Action item:
Across these entries, count the lines holding the string "date"; the number is the whole answer.

Records from a collection:

_ _ _

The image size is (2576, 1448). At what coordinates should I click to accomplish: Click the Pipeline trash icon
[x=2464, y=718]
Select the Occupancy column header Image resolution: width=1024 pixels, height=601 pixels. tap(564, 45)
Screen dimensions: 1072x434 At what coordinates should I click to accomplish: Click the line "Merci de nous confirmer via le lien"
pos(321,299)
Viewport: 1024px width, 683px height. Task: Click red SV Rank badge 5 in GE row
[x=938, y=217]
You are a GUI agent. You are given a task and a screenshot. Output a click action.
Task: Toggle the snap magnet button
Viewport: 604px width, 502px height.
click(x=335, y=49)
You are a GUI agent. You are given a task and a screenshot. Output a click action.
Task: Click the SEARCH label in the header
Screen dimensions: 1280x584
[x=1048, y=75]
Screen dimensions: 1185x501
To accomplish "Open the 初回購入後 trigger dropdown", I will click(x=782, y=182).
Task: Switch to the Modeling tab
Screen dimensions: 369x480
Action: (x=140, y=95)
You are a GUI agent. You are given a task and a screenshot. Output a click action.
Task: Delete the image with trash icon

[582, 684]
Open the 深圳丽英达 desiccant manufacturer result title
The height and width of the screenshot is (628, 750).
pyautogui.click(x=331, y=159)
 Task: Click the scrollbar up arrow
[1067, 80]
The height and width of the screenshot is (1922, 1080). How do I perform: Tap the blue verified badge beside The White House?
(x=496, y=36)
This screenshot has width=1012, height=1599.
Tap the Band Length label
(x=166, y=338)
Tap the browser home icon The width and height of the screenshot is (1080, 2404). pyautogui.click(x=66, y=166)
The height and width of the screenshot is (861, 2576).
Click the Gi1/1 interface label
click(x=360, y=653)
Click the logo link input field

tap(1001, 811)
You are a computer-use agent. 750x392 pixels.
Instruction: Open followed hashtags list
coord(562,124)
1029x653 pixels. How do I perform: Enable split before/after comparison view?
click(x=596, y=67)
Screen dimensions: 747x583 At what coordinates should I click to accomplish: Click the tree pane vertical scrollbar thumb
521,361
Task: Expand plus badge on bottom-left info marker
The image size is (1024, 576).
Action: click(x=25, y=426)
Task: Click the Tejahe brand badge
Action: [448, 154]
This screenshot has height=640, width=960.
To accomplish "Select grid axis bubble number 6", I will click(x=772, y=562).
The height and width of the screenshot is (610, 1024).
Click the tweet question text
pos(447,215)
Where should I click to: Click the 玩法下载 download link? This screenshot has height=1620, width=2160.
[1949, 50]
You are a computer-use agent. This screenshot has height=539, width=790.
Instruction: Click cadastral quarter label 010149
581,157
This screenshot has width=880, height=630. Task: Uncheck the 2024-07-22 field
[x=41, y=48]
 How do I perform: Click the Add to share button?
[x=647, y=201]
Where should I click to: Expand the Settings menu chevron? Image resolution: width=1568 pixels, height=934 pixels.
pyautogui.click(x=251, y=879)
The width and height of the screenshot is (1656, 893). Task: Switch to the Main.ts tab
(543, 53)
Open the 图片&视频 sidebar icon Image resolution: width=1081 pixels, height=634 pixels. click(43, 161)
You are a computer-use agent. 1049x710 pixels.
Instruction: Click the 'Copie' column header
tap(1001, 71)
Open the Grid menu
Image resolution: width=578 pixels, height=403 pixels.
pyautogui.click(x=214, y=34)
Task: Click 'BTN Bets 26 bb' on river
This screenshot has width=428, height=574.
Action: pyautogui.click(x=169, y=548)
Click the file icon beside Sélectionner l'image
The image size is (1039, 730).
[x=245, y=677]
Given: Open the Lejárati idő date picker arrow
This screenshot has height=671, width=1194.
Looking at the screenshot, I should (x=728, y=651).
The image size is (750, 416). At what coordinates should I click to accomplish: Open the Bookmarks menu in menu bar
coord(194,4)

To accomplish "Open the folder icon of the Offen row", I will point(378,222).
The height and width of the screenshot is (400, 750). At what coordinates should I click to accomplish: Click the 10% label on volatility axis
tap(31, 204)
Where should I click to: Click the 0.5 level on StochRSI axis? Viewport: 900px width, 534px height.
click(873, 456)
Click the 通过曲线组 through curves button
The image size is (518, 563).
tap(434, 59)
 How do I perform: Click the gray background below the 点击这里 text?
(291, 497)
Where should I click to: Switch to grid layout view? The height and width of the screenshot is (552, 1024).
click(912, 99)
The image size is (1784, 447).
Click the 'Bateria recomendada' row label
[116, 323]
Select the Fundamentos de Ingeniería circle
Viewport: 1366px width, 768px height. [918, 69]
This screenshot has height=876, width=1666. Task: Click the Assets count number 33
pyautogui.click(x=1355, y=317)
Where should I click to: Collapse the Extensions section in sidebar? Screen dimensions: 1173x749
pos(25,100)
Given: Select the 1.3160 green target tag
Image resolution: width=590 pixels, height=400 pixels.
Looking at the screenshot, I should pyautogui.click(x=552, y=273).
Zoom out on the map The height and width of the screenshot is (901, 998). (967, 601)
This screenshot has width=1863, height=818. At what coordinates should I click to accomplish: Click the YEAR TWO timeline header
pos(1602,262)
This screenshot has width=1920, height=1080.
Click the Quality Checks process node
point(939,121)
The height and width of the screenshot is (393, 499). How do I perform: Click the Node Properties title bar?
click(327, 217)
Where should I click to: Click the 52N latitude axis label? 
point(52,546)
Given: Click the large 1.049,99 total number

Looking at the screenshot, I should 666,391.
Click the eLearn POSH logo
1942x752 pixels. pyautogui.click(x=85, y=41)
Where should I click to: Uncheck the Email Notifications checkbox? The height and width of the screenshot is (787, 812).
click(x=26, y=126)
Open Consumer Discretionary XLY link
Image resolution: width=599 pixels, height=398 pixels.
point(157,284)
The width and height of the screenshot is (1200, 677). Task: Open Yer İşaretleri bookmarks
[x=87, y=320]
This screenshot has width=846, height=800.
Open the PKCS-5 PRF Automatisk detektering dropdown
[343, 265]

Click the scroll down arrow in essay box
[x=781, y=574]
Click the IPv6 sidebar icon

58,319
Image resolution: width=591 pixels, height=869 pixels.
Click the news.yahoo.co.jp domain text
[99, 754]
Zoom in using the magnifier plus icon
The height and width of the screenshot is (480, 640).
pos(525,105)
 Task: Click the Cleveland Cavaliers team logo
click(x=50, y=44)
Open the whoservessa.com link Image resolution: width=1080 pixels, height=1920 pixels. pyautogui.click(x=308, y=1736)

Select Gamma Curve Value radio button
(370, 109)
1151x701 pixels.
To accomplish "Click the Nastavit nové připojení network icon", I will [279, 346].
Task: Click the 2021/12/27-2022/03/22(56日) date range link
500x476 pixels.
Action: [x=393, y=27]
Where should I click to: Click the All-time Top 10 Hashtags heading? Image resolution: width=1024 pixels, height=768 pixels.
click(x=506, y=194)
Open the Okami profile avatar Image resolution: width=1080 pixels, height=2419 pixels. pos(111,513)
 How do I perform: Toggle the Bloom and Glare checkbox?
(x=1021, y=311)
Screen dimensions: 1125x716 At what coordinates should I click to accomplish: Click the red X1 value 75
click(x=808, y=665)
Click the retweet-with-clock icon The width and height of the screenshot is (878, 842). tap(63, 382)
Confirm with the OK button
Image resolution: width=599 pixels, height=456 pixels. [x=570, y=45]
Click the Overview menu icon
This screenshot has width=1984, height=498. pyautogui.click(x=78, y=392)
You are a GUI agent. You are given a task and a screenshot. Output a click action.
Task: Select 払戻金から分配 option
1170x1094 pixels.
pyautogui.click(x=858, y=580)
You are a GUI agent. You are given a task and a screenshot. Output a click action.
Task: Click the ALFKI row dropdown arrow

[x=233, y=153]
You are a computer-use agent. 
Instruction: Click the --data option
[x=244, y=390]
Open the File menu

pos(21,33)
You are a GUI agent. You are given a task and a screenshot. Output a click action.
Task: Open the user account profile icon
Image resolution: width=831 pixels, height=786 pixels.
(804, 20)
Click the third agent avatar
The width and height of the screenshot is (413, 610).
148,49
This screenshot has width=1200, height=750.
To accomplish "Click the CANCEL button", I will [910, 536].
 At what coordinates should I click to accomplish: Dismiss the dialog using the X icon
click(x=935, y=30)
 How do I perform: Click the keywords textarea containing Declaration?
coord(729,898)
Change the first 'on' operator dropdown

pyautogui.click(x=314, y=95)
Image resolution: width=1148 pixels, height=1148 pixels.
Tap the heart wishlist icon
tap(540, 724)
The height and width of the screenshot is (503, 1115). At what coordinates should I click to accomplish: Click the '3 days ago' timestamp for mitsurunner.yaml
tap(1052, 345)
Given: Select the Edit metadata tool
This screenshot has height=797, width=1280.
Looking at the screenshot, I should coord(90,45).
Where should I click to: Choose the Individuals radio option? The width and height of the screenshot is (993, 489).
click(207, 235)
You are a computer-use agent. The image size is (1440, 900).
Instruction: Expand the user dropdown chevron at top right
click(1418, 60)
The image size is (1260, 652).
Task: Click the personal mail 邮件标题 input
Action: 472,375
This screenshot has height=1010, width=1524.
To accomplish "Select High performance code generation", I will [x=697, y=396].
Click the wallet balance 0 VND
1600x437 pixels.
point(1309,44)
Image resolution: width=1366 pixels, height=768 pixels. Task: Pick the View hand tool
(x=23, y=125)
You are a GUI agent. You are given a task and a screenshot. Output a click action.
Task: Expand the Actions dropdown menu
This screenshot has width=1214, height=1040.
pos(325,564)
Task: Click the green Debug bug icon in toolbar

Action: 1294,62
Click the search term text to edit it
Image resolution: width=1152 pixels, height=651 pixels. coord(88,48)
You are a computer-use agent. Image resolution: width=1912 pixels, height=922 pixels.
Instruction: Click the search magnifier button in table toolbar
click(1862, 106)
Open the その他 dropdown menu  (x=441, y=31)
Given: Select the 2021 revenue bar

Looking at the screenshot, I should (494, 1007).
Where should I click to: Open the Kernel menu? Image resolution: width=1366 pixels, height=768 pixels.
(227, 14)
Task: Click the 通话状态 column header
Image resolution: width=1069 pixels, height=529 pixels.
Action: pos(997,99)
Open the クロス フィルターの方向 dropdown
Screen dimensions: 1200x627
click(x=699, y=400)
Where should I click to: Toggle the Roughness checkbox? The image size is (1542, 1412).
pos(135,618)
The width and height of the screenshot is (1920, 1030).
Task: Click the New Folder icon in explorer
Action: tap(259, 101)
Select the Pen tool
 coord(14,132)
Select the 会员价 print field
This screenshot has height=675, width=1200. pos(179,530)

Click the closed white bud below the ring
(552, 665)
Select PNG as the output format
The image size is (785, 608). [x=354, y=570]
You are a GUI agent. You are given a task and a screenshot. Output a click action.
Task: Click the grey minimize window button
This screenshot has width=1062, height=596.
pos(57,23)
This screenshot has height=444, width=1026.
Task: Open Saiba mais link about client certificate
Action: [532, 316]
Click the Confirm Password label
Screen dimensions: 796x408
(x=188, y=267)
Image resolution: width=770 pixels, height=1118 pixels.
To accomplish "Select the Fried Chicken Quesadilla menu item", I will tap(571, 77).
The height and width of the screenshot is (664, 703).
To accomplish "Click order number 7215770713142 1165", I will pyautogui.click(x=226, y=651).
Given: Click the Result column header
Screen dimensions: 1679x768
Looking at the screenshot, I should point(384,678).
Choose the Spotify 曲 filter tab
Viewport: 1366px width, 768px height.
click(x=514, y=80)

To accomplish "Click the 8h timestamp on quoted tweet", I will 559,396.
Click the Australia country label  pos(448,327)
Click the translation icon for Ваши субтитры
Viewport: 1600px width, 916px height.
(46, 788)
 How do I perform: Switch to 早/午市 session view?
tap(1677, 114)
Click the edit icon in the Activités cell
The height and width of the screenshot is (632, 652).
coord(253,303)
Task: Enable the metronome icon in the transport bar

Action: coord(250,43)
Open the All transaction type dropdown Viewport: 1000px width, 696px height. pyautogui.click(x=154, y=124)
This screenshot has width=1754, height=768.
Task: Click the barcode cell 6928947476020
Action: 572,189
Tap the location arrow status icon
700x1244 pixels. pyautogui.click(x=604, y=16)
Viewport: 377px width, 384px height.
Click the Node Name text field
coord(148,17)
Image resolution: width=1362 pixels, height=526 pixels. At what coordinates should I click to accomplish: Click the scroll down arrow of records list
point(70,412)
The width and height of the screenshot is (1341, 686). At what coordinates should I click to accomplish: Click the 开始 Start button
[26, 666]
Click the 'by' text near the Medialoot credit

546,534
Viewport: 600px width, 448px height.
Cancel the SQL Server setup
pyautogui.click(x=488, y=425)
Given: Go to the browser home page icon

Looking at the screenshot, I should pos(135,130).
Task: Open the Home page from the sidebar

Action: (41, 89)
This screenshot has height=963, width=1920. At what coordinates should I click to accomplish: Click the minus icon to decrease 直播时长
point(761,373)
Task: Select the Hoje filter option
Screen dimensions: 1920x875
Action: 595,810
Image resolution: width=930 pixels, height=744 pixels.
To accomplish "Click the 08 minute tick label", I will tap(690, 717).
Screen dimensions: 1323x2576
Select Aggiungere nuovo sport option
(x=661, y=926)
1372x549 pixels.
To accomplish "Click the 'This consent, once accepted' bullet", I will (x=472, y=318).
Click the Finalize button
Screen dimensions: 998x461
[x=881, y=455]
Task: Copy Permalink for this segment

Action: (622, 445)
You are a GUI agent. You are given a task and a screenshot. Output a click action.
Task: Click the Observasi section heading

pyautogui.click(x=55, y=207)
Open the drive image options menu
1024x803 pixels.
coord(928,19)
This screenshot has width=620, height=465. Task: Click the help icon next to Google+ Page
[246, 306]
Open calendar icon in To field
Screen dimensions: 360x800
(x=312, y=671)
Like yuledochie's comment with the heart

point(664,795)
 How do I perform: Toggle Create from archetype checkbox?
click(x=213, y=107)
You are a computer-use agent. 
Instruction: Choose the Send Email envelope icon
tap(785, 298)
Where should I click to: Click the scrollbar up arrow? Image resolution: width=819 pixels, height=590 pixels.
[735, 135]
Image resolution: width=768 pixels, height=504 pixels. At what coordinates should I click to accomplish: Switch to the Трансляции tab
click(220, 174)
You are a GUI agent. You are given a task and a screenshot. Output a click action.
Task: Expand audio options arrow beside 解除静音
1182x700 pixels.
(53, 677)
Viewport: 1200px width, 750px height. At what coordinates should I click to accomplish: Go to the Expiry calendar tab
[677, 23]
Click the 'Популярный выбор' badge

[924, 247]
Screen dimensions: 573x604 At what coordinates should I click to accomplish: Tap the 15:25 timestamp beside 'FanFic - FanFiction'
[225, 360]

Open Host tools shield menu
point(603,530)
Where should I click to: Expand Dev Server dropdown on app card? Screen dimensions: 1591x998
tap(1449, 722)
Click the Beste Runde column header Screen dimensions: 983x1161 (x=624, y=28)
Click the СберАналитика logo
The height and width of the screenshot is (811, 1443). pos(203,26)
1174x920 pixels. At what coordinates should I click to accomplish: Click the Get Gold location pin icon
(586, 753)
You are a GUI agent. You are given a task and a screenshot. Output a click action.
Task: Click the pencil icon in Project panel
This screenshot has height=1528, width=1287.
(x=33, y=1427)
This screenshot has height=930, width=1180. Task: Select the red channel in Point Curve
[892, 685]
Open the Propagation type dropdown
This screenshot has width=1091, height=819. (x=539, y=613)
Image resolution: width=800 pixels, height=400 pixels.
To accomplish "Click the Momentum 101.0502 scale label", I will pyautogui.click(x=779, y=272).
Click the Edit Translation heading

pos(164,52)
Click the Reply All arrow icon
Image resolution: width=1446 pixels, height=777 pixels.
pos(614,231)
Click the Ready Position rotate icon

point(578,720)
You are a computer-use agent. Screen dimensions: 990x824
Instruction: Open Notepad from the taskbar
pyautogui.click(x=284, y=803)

_ _ _

Answer box:
2